Stored items:
□ □ □ □

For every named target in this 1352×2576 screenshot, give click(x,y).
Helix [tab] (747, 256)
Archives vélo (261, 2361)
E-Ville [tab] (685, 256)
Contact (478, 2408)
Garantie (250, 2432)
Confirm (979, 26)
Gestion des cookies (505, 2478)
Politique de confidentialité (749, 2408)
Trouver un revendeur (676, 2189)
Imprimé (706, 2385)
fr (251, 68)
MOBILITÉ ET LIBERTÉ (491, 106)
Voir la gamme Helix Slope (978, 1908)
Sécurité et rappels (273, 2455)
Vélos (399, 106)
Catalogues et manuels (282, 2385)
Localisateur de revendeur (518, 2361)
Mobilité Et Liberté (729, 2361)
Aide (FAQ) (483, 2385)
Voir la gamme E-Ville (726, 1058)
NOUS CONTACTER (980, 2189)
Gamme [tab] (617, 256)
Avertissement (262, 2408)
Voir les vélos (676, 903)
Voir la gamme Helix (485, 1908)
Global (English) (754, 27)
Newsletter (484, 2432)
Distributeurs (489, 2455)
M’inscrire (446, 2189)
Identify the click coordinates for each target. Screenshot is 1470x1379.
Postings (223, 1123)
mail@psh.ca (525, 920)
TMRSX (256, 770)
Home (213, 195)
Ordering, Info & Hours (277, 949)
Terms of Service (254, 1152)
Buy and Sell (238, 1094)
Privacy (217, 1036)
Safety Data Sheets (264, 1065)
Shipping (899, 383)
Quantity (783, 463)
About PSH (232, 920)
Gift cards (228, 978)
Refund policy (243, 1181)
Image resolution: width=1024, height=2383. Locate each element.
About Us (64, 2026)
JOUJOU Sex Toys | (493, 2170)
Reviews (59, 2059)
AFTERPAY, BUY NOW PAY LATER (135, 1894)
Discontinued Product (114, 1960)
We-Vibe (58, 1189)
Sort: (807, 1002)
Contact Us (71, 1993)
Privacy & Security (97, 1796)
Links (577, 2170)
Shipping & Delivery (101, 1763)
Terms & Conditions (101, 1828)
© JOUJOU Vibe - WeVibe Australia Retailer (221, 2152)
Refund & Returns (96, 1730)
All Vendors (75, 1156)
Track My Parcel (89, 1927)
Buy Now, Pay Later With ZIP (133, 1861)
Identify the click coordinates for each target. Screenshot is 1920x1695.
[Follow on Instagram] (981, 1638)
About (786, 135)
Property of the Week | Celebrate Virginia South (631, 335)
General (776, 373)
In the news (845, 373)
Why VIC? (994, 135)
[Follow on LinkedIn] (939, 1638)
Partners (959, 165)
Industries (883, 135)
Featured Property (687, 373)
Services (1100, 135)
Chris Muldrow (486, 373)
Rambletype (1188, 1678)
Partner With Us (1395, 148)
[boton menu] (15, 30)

□ □ □ □

**TASK GOAL:** Pull out all lines in the data above that include "Voir".

**TASK ANSWER:**
Voir la gamme Helix Slope (978, 1908)
Voir la gamme E-Ville (726, 1058)
Voir les vélos (676, 903)
Voir la gamme Helix (485, 1908)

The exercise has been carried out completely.